REQUIREMENT:
Your job with the data below: print everything from the line that holds "Odkazy (819, 43)" down to the line that holds "[Add to cart] (241, 1635)", ends included, exactly, and nothing else.

ENTRIES PROVIDED:
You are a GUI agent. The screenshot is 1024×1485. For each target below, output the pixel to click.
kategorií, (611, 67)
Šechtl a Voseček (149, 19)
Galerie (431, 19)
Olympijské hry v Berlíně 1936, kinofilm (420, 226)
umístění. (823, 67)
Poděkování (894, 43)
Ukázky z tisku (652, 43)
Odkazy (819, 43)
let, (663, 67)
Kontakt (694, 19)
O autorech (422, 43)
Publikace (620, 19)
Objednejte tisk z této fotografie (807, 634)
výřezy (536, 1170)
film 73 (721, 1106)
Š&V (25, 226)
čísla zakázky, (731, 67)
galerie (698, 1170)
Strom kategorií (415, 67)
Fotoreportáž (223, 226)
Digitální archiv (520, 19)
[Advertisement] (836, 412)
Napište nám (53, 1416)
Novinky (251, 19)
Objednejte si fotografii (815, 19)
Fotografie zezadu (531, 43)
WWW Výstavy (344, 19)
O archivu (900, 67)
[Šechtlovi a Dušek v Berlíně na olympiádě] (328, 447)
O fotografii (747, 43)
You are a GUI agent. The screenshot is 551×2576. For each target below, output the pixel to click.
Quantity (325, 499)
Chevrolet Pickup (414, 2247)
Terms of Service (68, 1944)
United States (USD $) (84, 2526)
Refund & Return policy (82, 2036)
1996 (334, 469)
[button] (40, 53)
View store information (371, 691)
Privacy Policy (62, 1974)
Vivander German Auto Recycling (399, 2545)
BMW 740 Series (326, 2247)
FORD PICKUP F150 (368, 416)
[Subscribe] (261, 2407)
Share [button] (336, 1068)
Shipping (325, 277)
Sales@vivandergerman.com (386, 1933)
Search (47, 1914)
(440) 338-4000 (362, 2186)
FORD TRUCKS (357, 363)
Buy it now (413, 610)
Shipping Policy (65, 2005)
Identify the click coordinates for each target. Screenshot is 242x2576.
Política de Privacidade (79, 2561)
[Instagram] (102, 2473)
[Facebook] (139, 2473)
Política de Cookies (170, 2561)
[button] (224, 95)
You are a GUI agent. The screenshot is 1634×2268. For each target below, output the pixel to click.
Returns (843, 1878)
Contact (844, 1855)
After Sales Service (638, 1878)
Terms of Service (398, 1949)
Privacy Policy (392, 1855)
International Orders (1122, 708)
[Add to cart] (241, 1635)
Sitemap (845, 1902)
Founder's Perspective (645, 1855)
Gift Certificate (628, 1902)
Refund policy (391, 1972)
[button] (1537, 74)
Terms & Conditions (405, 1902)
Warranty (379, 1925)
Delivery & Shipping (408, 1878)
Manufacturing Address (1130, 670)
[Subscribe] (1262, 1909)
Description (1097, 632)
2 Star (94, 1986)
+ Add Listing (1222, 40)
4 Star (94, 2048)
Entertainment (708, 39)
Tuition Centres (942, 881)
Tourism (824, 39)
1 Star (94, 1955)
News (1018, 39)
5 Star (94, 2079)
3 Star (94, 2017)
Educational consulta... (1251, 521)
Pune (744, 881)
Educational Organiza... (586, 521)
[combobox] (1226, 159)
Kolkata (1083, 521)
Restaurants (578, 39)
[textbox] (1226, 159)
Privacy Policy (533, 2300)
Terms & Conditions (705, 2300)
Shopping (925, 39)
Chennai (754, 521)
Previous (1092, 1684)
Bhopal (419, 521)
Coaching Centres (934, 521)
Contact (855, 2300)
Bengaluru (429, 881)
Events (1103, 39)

REPLY TO THE TASK:
Odkazy (819, 43)
let, (663, 67)
Kontakt (694, 19)
O autorech (422, 43)
Publikace (620, 19)
Objednejte tisk z této fotografie (807, 634)
výřezy (536, 1170)
film 73 (721, 1106)
Š&V (25, 226)
čísla zakázky, (731, 67)
galerie (698, 1170)
Strom kategorií (415, 67)
Fotoreportáž (223, 226)
Digitální archiv (520, 19)
[Advertisement] (836, 412)
Napište nám (53, 1416)
Novinky (251, 19)
Objednejte si fotografii (815, 19)
Fotografie zezadu (531, 43)
WWW Výstavy (344, 19)
O archivu (900, 67)
[Šechtlovi a Dušek v Berlíně na olympiádě] (328, 447)
O fotografii (747, 43)
You are a GUI agent. The screenshot is 551×2576. For each target below, output the pixel to click.
Quantity (325, 499)
Chevrolet Pickup (414, 2247)
Terms of Service (68, 1944)
United States (USD $) (84, 2526)
Refund & Return policy (82, 2036)
1996 (334, 469)
[button] (40, 53)
View store information (371, 691)
Privacy Policy (62, 1974)
Vivander German Auto Recycling (399, 2545)
BMW 740 Series (326, 2247)
FORD PICKUP F150 (368, 416)
[Subscribe] (261, 2407)
Share [button] (336, 1068)
Shipping (325, 277)
Sales@vivandergerman.com (386, 1933)
Search (47, 1914)
(440) 338-4000 (362, 2186)
FORD TRUCKS (357, 363)
Buy it now (413, 610)
Shipping Policy (65, 2005)
Identify the click coordinates for each target. Screenshot is 242x2576.
Política de Privacidade (79, 2561)
[Instagram] (102, 2473)
[Facebook] (139, 2473)
Política de Cookies (170, 2561)
[button] (224, 95)
You are a GUI agent. The screenshot is 1634×2268. For each target below, output the pixel to click.
Returns (843, 1878)
Contact (844, 1855)
After Sales Service (638, 1878)
Terms of Service (398, 1949)
Privacy Policy (392, 1855)
International Orders (1122, 708)
[Add to cart] (241, 1635)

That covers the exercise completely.